Hayatının en konforlu sığınağı, en güzel savunma mekanizması ve sözde en masum avuntusu bu ikiliklerdir.
Hayatını her yandan ve her an örüp sınırlayan ve her şeyini belirleyen bu ikiliklerin nasıl icat edilip ona musallat edildiğinin farkında bile değildir.
Bütün ilişkilerindeki sınırlar bu belirleyici ikilikler tarafından çizilmekte ve ilişkilerin kesilmesine, bu keskin ikiliklerin yakıcı ve kurgusal ayrımları karar vermektedir.
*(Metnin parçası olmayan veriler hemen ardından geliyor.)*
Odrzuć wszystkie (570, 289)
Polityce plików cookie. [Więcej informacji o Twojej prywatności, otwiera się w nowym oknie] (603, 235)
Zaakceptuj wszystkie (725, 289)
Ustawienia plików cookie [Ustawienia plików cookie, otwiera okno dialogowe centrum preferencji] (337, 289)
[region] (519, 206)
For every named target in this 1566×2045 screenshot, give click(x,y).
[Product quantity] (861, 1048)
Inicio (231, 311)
Sanki hayatın kökeni ve hayatına değer katan tek unsur, ikiliklerin kesinliği ve kaçınılmaz kanunlarıdır.
Peki, insan, hayatındaki sözde zorunlu olan bu ikilikleri kaldıran şeyler yaratabilir mi? İkiliklere düşmeden düşünebilir mi?
İnsan, bu illetten nasıl kurtulabilir?
İkilikler, tarih boyunca birbirine eklemlenerek ve keskin çelişkilerle kör edici ayrımlar üreterek, insanı içeriden-zihninden bölmekte ve kendinde bir bütünlük oluşturmasına asla izin vermemektedir.
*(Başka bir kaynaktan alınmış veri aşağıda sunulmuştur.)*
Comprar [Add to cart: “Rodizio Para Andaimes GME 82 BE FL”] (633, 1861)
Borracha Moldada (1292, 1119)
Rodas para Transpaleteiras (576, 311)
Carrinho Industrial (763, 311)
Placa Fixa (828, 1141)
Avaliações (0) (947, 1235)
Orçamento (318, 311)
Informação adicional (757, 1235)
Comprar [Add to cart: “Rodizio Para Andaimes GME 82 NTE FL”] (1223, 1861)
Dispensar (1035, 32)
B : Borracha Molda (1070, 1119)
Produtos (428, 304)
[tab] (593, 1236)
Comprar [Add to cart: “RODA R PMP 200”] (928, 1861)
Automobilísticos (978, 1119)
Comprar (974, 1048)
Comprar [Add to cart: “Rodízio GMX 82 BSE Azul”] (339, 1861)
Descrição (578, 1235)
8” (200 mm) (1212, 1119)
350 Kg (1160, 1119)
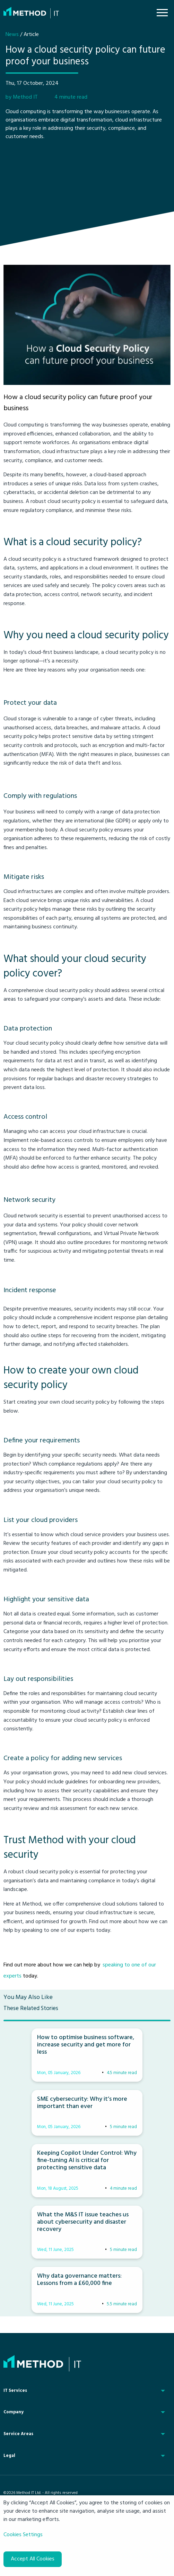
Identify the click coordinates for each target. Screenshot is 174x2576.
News (12, 34)
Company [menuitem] (13, 2412)
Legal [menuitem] (9, 2455)
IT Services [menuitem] (15, 2390)
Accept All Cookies (32, 2559)
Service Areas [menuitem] (18, 2434)
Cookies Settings (23, 2534)
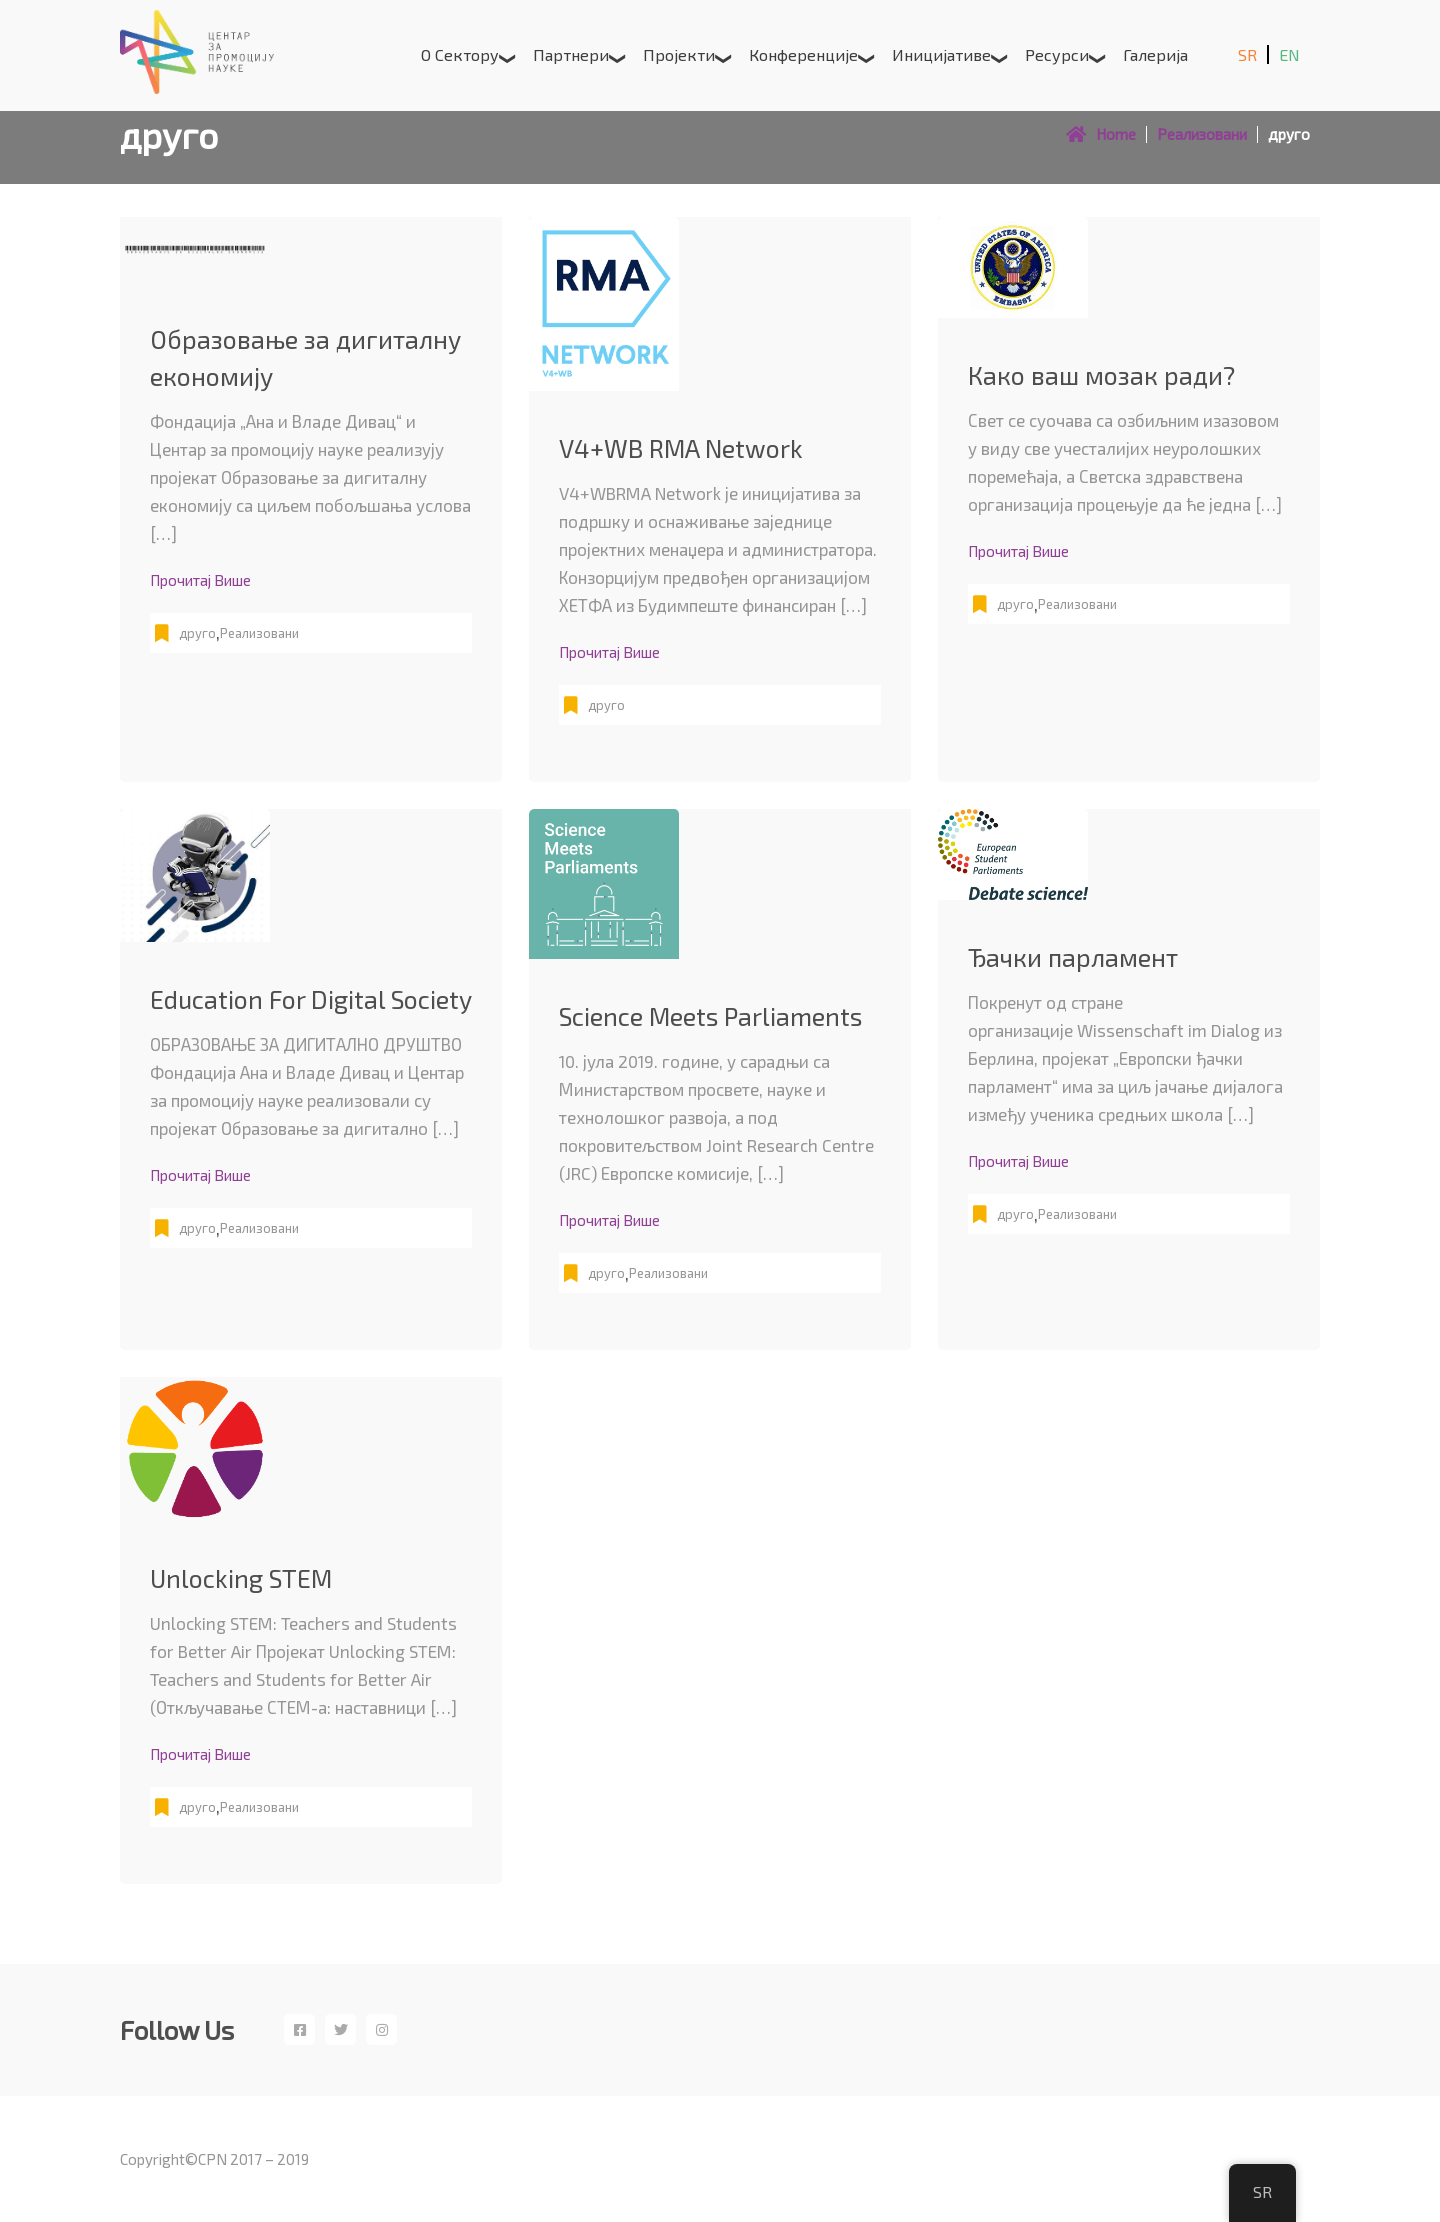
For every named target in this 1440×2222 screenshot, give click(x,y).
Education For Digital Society (311, 999)
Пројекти (679, 54)
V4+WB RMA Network (681, 448)
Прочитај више (200, 580)
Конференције (803, 54)
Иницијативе (941, 54)
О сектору (460, 54)
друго (197, 633)
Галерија (1155, 54)
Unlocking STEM (241, 1578)
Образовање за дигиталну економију (305, 357)
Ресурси (1057, 54)
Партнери (571, 54)
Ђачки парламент (1073, 957)
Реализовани (259, 633)
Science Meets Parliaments (710, 1016)
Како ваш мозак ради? (1101, 375)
İnsan, hep dışarıda oluşturulan bir bütünün parçası ve o bütünle özdeşleşen bir aparat gibidir.
Düşünce ve duygularında kendi sınırlarını genişletme veya daraltma, biçim ve öz değiştirme hakları elinden alınmıştır.
Ancak hayatında gerçek bir fark yaratmasını engelleyen bu ikilikleri, devrimsel bir dönüşüm ve radikal bir değişimle aşabileceğini görmek ve anlamak zorundadır.
Böylece kendisiyle beraber her an ve her mekân kendi doğallığına, kendi rıza eksenine dönecektir.
Bu bir sapma değil, kendi hakikatinin açığa çıkmasıdır.
Bütün ikilikler, kahrolası bir düzene eklemlenerek değil, o düzene karşı farklar, özgünlükler, değişimler ve reddiyeler yaratarak aşındırılır ve aşılabilir.